Pagina:Tragedie di Euripide (Romagnoli) VI.djvu/137

134 EURIPIDE

dicono tutti. Ma il Christ si dimentica poi di rilevare i pregi, che sono molti, e, vedemmo, eccelsi. E poi, anche i difetti, cosí isolati ed allineati, sembrano assai piú gravi e virulenti di quando si osservano alla luce speciale che si deriva dallo studio di tutta la singolare arte d’Euripide.

E sussiste ineliminabile il fatto che dall'antichità sino ai nostri giorni l’Oreste ha sempre suscitato enormemente l'interesse degli spettatori e dei lettori. Ed è un po’ delle opere d’arte come delle persone: quando richiamano tanto l'interesse, qualche buona qualità devono possederla, anche se in esse prevalgono, per quantità, il brutto ed il male.

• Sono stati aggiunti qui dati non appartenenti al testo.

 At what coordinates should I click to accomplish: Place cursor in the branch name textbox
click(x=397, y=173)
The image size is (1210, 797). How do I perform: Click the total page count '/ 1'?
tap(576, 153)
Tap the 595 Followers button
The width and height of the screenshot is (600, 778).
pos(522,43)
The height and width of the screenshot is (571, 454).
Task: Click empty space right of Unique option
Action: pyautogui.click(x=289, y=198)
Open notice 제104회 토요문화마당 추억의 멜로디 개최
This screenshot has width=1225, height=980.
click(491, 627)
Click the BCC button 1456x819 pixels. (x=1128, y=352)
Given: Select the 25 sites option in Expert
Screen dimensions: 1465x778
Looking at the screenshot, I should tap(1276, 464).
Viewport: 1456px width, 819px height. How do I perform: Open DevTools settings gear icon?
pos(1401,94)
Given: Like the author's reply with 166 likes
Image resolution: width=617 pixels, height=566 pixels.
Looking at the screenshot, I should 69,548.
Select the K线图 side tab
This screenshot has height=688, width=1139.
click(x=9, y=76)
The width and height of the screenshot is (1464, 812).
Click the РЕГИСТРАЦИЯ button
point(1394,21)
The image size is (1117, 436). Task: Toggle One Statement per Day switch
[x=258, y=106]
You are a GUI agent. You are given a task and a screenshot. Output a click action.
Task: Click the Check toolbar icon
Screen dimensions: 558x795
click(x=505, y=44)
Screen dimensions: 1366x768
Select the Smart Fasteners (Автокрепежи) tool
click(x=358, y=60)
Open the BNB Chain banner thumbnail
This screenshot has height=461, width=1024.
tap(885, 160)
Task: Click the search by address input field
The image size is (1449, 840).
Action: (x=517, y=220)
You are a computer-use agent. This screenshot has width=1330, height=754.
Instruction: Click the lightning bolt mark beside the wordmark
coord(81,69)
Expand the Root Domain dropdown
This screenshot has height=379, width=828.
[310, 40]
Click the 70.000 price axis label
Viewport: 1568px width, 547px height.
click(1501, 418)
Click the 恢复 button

E infatti, nell’Oreste si trovano accomunati, fianco a fianco, in modo e in misura addirittura eccezionali, i difetti ed i pregi del poeta, la cui figura, nel complesso, emerge qui completa come forse da nessun altro dramma.

E poi, quale che possa essere la nostra impressione soggettiva, risulta ben chiaro che Euripide fu innamorato di questo suo dramma. Il suo vivo interesse palpita e vibra palesemente in tutte le scene, tanto nelle ottime, quanto in quelle dichiarate pessime. Ne deriva quel continuo calore, quella fosforescenza che distingue le opere realmente ispirate da quelle elaborate col freddo artificio.

E lo so bene, il difetto principale del dramma non è lieve. Sul tallo vigoroso della primitiva concezione, psicologica e tragica, gitta il suo seme la «macchina», che da quello succhia tutte le linfe, per maturarne foglie fiori e frutti perfettamente eterogenei. Lo so bene, nel suo complesso l’Oreste ha il carattere delle piante parassitarie.

Ma poi l’orobanche apre, in cima ai suoi steli, meravigliosi grappoli di fiori neve e ametista. E tutti siamo costretti ad ammirarli, anche se sappiamo che i succhi che li nutriscono furono sottratti a stilla a stilla dai calami dell’esausta veccia.